[Data items]
▬▬▬▬▬▬

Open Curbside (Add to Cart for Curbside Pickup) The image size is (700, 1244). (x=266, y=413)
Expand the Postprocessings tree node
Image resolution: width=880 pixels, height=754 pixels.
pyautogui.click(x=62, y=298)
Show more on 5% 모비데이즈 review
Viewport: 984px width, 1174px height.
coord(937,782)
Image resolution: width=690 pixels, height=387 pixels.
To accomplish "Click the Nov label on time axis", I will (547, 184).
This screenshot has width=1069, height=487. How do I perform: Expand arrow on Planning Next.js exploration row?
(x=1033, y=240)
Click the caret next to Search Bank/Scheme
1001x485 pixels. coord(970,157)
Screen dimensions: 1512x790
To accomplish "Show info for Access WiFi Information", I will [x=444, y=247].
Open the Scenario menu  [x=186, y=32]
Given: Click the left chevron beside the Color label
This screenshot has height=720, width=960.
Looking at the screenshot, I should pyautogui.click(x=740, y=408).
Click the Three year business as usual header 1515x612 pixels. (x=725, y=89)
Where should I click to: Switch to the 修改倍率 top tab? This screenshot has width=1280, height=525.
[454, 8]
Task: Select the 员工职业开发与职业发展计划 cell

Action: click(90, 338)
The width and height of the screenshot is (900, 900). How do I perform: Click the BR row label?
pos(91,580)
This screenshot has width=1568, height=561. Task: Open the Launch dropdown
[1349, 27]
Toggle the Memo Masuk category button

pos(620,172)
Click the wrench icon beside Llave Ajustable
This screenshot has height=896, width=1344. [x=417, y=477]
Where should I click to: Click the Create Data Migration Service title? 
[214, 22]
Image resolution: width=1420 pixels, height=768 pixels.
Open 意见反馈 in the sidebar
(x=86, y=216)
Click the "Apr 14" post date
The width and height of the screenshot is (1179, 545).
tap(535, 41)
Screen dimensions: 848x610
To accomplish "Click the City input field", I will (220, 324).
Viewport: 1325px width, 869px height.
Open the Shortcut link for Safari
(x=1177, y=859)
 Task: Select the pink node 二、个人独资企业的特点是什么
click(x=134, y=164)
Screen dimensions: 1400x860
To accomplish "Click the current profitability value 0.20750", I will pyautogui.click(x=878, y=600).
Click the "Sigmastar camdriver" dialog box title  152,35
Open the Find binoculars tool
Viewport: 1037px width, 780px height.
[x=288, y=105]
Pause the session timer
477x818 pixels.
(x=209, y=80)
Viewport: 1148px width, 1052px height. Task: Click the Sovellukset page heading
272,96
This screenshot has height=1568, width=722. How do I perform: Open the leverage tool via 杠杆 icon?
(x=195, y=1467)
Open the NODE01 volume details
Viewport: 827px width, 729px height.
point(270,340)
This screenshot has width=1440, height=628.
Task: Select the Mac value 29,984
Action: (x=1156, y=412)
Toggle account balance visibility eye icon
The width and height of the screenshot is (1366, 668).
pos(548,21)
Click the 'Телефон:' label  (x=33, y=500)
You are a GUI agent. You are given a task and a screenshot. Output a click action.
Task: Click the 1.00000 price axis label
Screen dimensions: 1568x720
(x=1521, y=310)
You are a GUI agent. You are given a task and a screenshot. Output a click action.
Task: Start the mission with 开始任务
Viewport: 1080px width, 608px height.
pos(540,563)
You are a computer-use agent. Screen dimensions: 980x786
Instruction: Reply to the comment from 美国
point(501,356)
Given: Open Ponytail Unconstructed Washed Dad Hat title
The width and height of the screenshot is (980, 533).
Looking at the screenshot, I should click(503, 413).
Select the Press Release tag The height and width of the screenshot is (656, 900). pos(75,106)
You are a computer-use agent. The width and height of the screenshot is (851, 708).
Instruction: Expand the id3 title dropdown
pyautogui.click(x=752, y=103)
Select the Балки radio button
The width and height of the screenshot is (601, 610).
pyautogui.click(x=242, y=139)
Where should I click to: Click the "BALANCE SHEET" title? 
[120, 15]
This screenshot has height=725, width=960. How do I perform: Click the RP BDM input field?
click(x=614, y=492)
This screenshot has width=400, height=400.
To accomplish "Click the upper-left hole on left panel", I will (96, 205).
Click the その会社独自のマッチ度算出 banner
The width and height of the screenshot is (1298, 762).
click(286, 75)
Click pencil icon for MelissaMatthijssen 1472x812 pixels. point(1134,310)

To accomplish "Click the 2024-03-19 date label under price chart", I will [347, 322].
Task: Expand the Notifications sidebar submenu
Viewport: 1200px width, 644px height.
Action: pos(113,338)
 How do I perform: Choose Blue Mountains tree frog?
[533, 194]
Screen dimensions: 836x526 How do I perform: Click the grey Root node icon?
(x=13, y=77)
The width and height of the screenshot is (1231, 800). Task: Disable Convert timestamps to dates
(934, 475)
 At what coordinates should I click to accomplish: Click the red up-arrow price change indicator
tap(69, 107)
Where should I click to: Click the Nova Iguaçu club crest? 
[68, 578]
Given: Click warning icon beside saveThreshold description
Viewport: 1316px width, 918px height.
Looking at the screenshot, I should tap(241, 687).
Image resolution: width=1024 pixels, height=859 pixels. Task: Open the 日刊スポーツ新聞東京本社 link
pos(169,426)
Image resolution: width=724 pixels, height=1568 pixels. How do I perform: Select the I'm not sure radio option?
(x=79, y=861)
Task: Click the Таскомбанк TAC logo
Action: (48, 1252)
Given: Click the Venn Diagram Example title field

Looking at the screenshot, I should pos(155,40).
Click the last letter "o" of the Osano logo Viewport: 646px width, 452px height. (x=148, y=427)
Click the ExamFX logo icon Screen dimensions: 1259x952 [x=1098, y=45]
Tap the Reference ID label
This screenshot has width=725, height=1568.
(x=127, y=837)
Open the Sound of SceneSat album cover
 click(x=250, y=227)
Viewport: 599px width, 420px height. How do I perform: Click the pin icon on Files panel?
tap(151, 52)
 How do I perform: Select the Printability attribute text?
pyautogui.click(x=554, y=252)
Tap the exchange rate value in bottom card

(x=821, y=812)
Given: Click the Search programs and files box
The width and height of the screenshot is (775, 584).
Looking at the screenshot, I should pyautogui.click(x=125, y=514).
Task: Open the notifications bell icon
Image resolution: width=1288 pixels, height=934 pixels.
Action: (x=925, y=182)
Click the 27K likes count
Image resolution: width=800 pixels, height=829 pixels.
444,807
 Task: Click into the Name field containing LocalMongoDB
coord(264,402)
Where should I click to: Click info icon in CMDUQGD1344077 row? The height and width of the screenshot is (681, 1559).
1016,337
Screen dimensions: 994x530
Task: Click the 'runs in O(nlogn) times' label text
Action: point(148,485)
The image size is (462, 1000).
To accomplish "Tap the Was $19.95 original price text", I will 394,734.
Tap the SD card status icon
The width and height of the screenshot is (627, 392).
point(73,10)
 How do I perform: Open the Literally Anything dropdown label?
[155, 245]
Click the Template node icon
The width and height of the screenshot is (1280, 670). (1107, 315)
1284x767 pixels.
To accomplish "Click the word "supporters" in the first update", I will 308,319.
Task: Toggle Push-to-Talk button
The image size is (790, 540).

▬▬▬▬▬▬

PROBLEM TO WORK ON: In the data above, find the line with "Task: Select the 员工职业开发与职业发展计划 cell" and the line with "Click the 'Телефон:'". Retype both, plus every line between them, exactly.

TASK ANSWER:
Task: Select the 员工职业开发与职业发展计划 cell

Action: click(90, 338)
The width and height of the screenshot is (900, 900). How do I perform: Click the BR row label?
pos(91,580)
This screenshot has width=1568, height=561. Task: Open the Launch dropdown
[1349, 27]
Toggle the Memo Masuk category button

pos(620,172)
Click the wrench icon beside Llave Ajustable
This screenshot has height=896, width=1344. [x=417, y=477]
Where should I click to: Click the Create Data Migration Service title? 
[214, 22]
Image resolution: width=1420 pixels, height=768 pixels.
Open 意见反馈 in the sidebar
(x=86, y=216)
Click the "Apr 14" post date
The width and height of the screenshot is (1179, 545).
tap(535, 41)
Screen dimensions: 848x610
To accomplish "Click the City input field", I will (220, 324).
Viewport: 1325px width, 869px height.
Open the Shortcut link for Safari
(x=1177, y=859)
 Task: Select the pink node 二、个人独资企业的特点是什么
click(x=134, y=164)
Screen dimensions: 1400x860
To accomplish "Click the current profitability value 0.20750", I will pyautogui.click(x=878, y=600).
Click the "Sigmastar camdriver" dialog box title  152,35
Open the Find binoculars tool
Viewport: 1037px width, 780px height.
[x=288, y=105]
Pause the session timer
477x818 pixels.
(x=209, y=80)
Viewport: 1148px width, 1052px height. Task: Click the Sovellukset page heading
272,96
This screenshot has height=1568, width=722. How do I perform: Open the leverage tool via 杠杆 icon?
(x=195, y=1467)
Open the NODE01 volume details
Viewport: 827px width, 729px height.
point(270,340)
This screenshot has width=1440, height=628.
Task: Select the Mac value 29,984
Action: (x=1156, y=412)
Toggle account balance visibility eye icon
The width and height of the screenshot is (1366, 668).
pos(548,21)
Click the 'Телефон:' label  (x=33, y=500)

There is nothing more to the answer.